Product identification - a key point in production
Project
Read other Mindee related posts
The hundreds of engineering CAD (Computer Aided Design) drawings of our manufacturing processes are in PDF format. Each contains a wealth of information, from which we had to extract the data that would allow us to identify the product accurately (product revision, document version), as well as to gain the product code and name.
Product revision (or version) information helps us to identify the latest version (release) of the technical drawing refering to the latest modifications in the product manufacturing process or in the material content. It is also a key point to determine how the latest product should look like. Using outdated drawings would lead to non-conform products that would not be accepted by the customer(s), with further significant consequences. Being aware of such situations, all files have been collected and the necessary data was extracted with the help of a tool and my Python code.
Mindee - the toolset
A PDF/image scraping tool using AI based computer vision (CV) supplemented optical character recognition (OCR) and Natural Language Processing (NLP) model to extract data from the files. These joint services can be accessed through an API (application programming interface) at Mindee.
Preparations
The followings were requested to complete the plan:
- a programming language that is supported, from the list I chose Python3,
- registration on Mindee website to get a username and an API key,
- customized OCR API to match our needs, with a model pre-trained on a small part of our files,
- locally a mindee Python modul installed,
- files (preferably in pdf format) to scratch, or the mindee invoice sample file
- reliable internet connection as the files are uploaded to mindee server, processed and then the extracted data is sent back to your application.
Python3 coding in Anaconda Spyder IDE
I used Spyder as a programming environment (Integrated Development Environment, IDE) provided with the Anaconda python distribution, however for this project it was not required. These are not compulsory but helps to reduce coding time in large projects, in this situation a simple python runtime environment and a simple text/code editor would have been enough.

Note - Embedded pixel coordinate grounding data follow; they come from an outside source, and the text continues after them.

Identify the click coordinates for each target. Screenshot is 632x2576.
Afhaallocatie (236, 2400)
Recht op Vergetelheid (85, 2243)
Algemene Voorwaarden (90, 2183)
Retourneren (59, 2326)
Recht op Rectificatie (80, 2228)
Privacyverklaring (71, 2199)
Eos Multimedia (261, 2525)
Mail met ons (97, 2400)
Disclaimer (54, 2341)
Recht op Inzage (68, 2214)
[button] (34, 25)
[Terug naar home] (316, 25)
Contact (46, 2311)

mindee module was installed easily (but not with conda package manager :( )
pip install mindee
It was fast and easy.
Registration and generating API key
Registration is also simple and can be done on the website. API key creation is easy as well if you navigate to the API keys page of your profile and select Add new API key. Shortly you get your secret API key that you should note (or copy) as it is needed in your code.
API key gives you the right to use the services besides it determines which API and how you may use.
Up to 250 pages (not files!) in a month the use of the API is for free.
Customizing an OCR model
In my case the offered off-the-shelf API solutions were not appropriate so I decided to make my API model by training first with 20 then finally with above 60 pages. Training an AI model generally gives you better prediction (higher precision) so better match with the real text if you use larger amount of training samples. As we only have few hundreds of files it was not worth to use more files for training and also at the level of 70 the models prediction was above 90%. This sounds low but trust me it was good enough for the project.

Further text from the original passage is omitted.